Efficacy of an optimal vaccination strategy for H120 and NNA vaccines against the novel HX strain of the IBV GVI-1 genotype.

The infectious bronchitis virus (IBV) causes significant economic losses to the global poultry industry. Recently, there has been a rapid spread of the GVI-1 lineage of IBV in Asia, particularly in China. However, to date there have been few studies that have assessed the immune protection efficacy of commonly used IB vaccines against the GVI-1 lineage strains. In this study, we evaluated the protective efficacy of two commonly used vaccines, H120 and NNA, against the GVI-1 lineage HX strain based on serological neutralization tests and animal challenge protection experiments. The protective efficacy of sera from chickens immunized using different vaccination strategies against the HX strain was evaluated using chicken embryos, with the results indicating that a combined vaccination strategy using H120 and NNA provided better antiviral effects in chicken embryos than those obtained using either of these two vaccines administered alone.

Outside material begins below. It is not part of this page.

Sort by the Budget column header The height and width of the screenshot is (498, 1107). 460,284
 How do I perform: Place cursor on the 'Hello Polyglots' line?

In challenge protection experiments on chicks, we assessed clinical symptoms, viral loads in the trachea and kidneys, and histopathological damage levels. The results revealed that when administered alone, the H120 and NNA vaccines were unable to provide complete protection against HX strain infection, whereas the combined vaccination reduced the pathological damage caused by infection. Multiple bioinformatics analyses revealed significant differences in the nucleic acid and amino acid similarities between the GVI-1 lineage strain HX and the attenuated vaccine strains H120 and NNA, particularly in the S1 gene antigenic epitopes. Our findings in this study, in which we examined the differences in immune protection efficacy of two IB vaccines against a GVI-1 lineage strain, can provide a theoretical basis for optimizing vaccine design.